CASI PRATICI RELATIVI AL REATO DI LESIONI PERSONALI

  • Come anticipato, per l’integrazione del reato di lesioni personali deve sussistere una malattia clinicamente accertata, in difetto della quale potrebbe sussistere unicamente il reato di percosse, punito più lievemente. Per comprendere la portata di tale assunto risulta utile richiamare una vicenda che ha visto un soggetto arrecare alla vittima un taglio all’avambraccio, giudicato guaribile dal medico in 3 giorni. Questo il principio di diritto stabilito dalla Suprema Corte con riferimento a questa vicenda: “ai fini della configurabilità del delitto di lesioni personali (art. 582 c.p.), costituisce malattia la lesione cutanea consistente in un taglio all’avambraccio guaribile in tre giorni, in quanto anche una modesta soluzione di continuo dell’epidermide, con soffusione ematica, non può non comportare una sia pur minima, ma comunque apprezzabile compromissione locale della funzione propria dell’epidermide che non è solo quella di carattere estetico-sensoriale ma anche e soprattutto quella di protezione dell’intero organismo, in ogni sua parte, da contatti potenzialmente nocivi con agenti esterni di qualsivoglia natura” (Cass. pen. n. 16271/2010). La Corte ha così valutato non il pregiudizio di natura prettamente estetica, bensì l’esposizione della vittima a fattori ulteriori che avrebbero potuto comportare pregiudizi ancor maggiori.
  • Un caso ancor più curioso è stato quello definito dalla Corte di Cassazione nel 2010, con il quale è stato ulteriormente esteso il concetto di malattia. La vicenda riguardava infatti un soggetto che, assestando volontariamente dei colpi alla persona offesa, le causava un’ecchimosi (il “livido”, per usare un termine più gergale). La Cassazione ha così valutato l’alterazione dell’organismo e, in questi termini, ha ritenuto sussistente la malattia integrante l’elemento oggettivo della norma. Questo il principio di diritto stabilito: “L’ecchimosi, consistente in una infiltrazione di sangue nel tessuto sottocutaneo, ed il trauma contusivo, che determina una, sia pur limitata, alterazione funzionale dell’organismo, sono riconducibili alla nozione di malattia ed integrano pertanto il reato di lesione personale” (Cass. pen. n. 10986/2010). Nonostante successive pronunce in senso contrario, si comprende l’impatto potenziale di siffatta valutazione, applicabile in teoria ad un numero indeterminato di casi.

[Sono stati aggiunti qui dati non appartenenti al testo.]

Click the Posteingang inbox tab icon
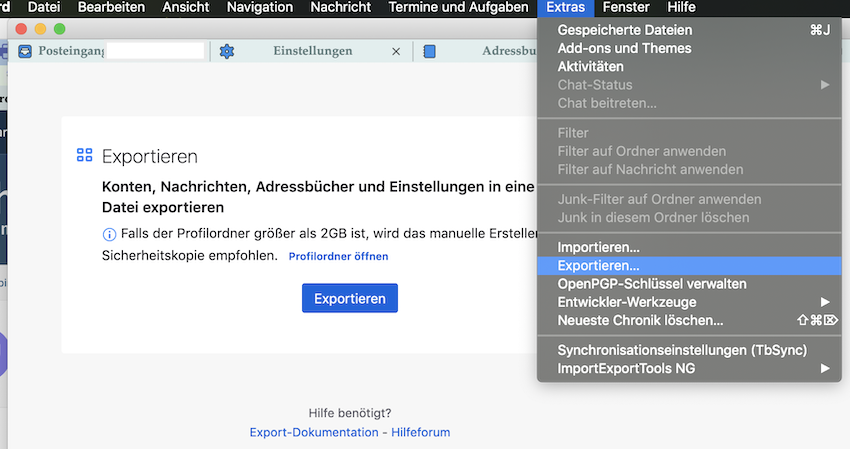The width and height of the screenshot is (850, 449). 25,52
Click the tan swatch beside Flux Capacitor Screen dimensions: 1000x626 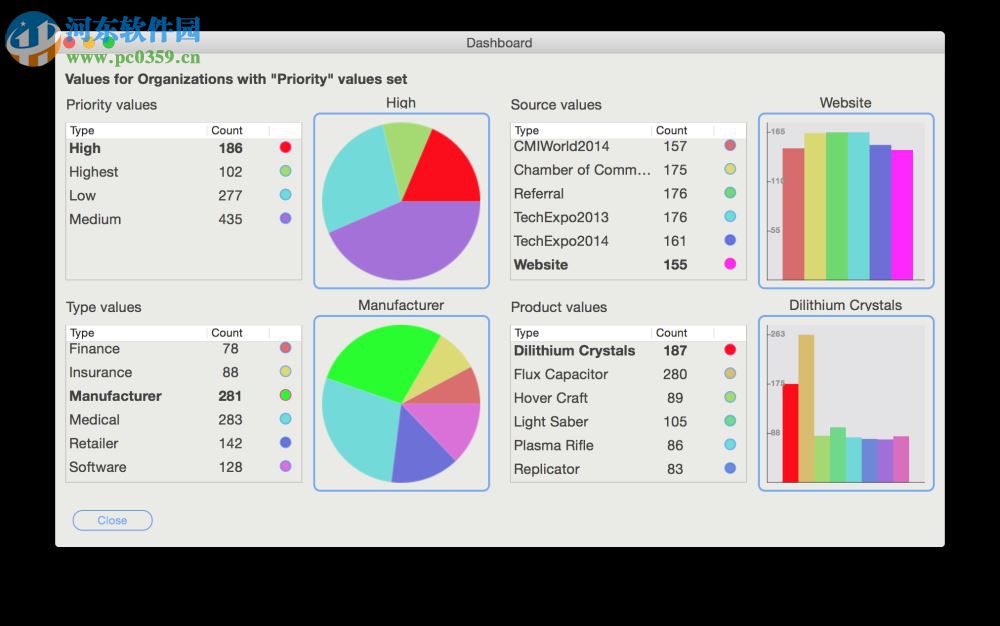pyautogui.click(x=729, y=374)
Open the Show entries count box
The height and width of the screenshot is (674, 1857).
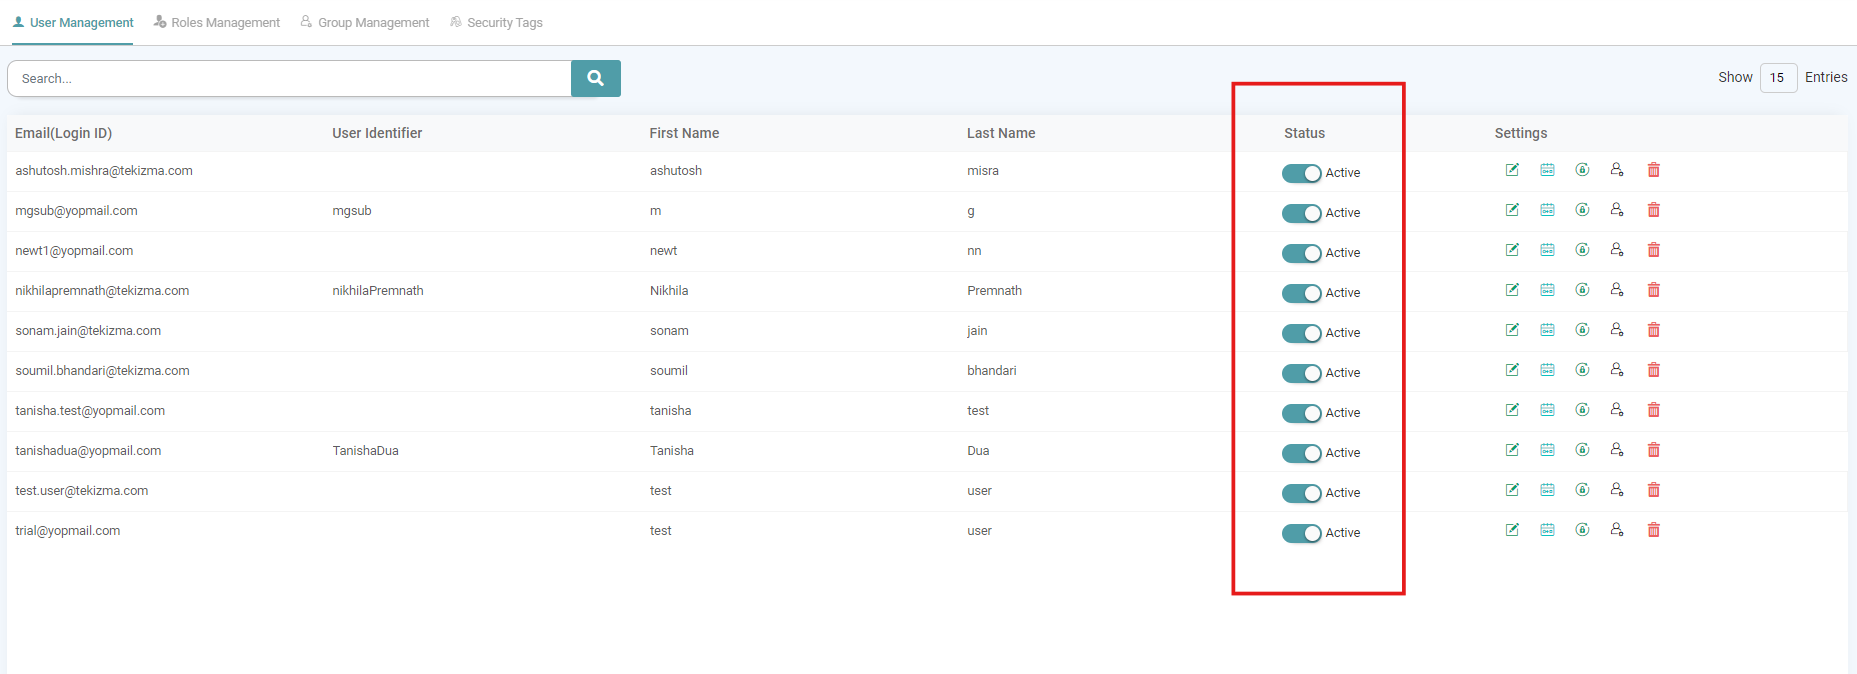pyautogui.click(x=1777, y=78)
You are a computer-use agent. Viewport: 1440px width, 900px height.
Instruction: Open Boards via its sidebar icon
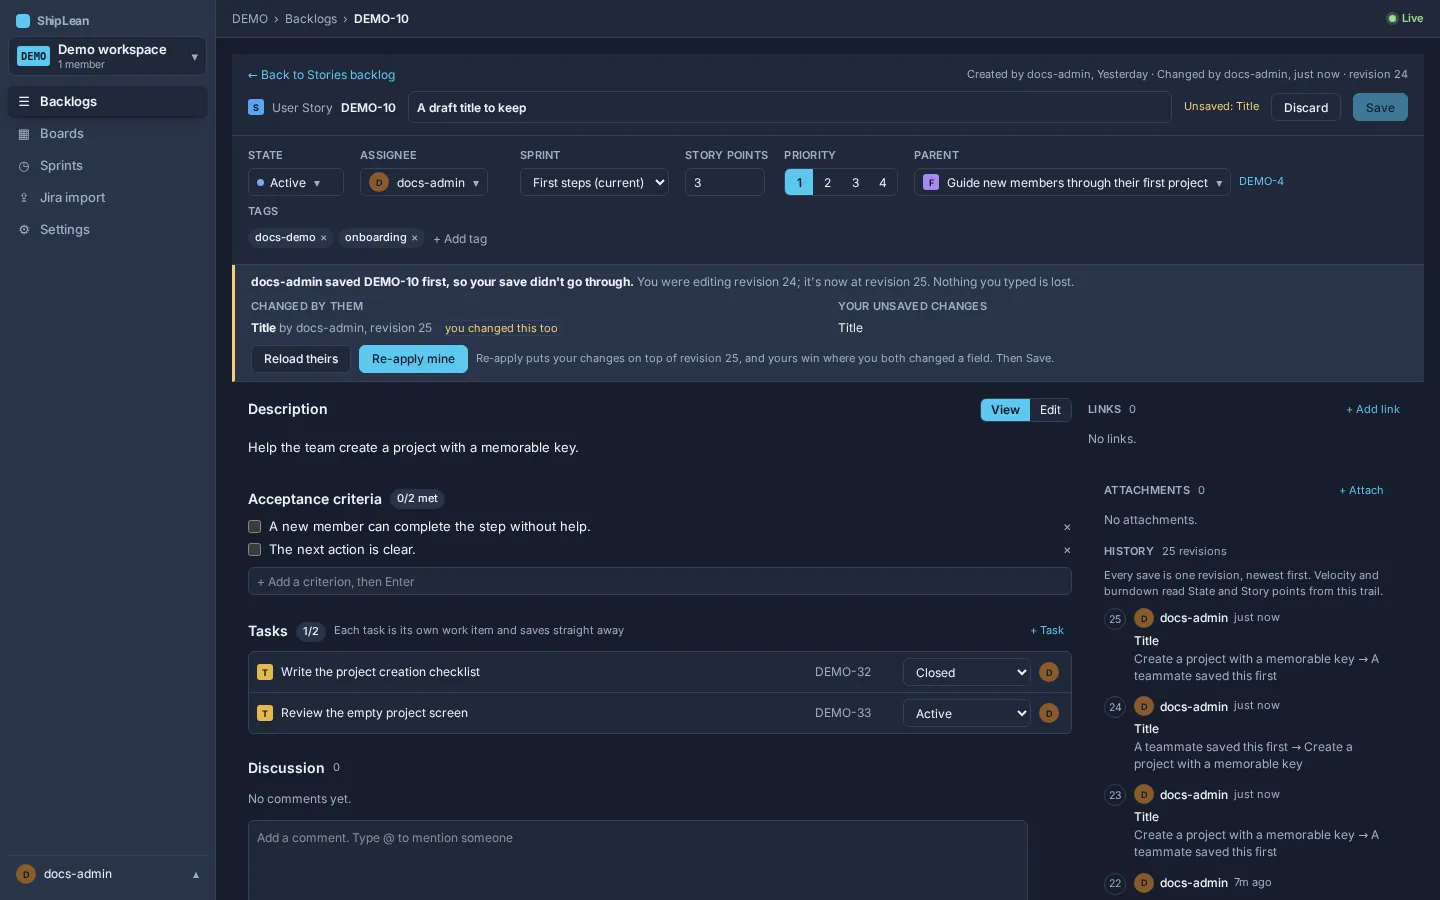(x=24, y=134)
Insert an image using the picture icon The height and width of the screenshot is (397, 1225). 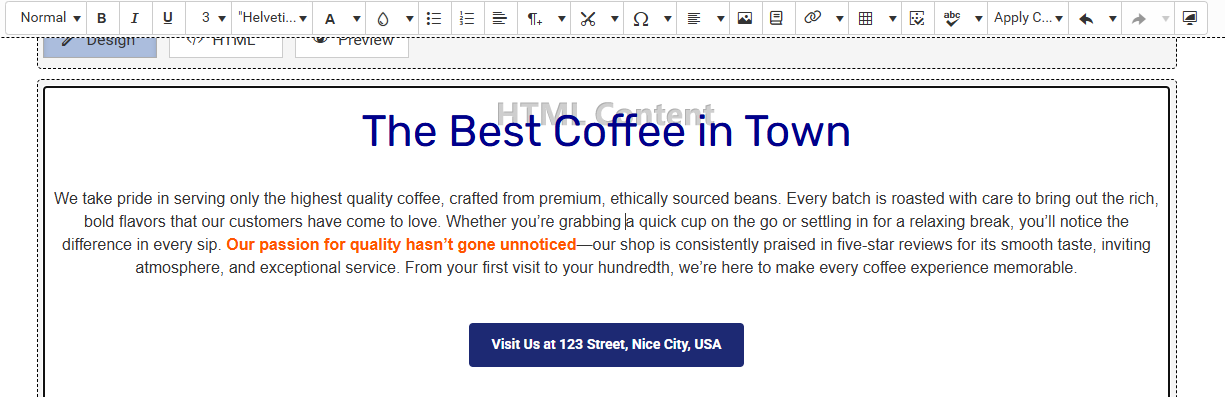pos(744,18)
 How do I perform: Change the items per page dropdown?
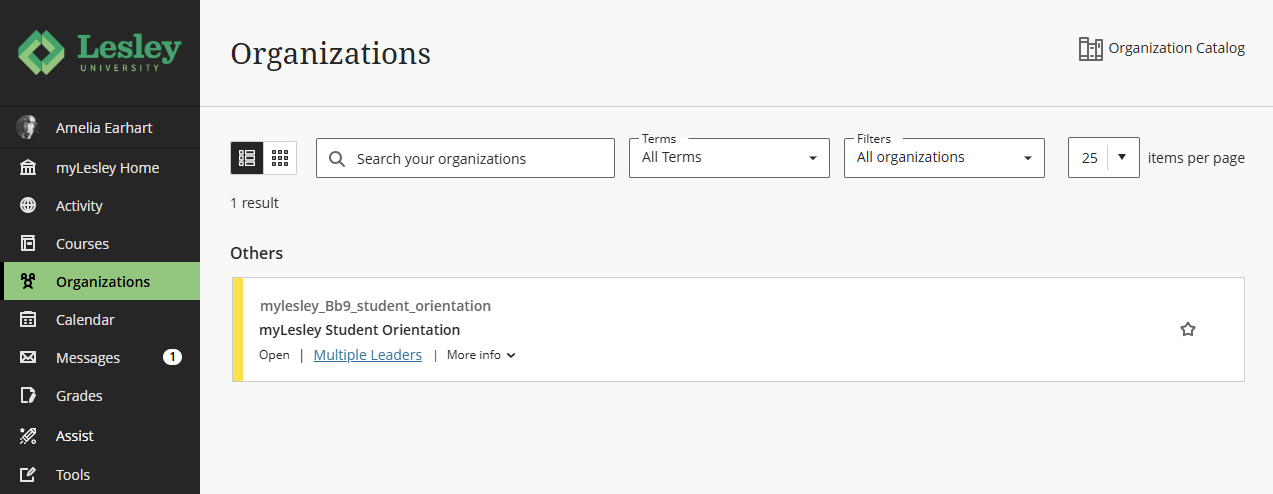coord(1104,158)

  • In termini di malattia nella mente, non sono mancate in passato pronunce che hanno ricondotto in tale alveo lo stato ansioso-depressivo cagionato nella vittima dal soggetto agente. Ricorrendo il nesso causale tra condotta ed evento patologico, diverse pronunce di merito si sono orientate ritenendo integrato il delitto di lesioni: a questo proposito si cita, a titolo esemplificativo, la sentenza del Tribunale di Monza in cui, nel 2007, è stata ritenuta fondata la contestazione di lesioni patite da un dipendente sul posto di lavoro a causa di condotte di mobbing. La protrazione dell’agente nella condotta lesiva anche dopo la conoscenza dell’insorgenza di uno stato depressivo in capo al dipendente – stato depressivo causato da un’attività di costante vessazione – ha condotto all’attribuzione all’autore di una responsabilità non già a titolo di colpa o dolo eventuale, bensì di dolo diretto. Il Tribunale ha, infatti, ritenuto sussistente tale forma di dolo in quanto la rappresentazione nell’agente dell’evento lesivo è apparsa non già possibile, ma altamente probabile.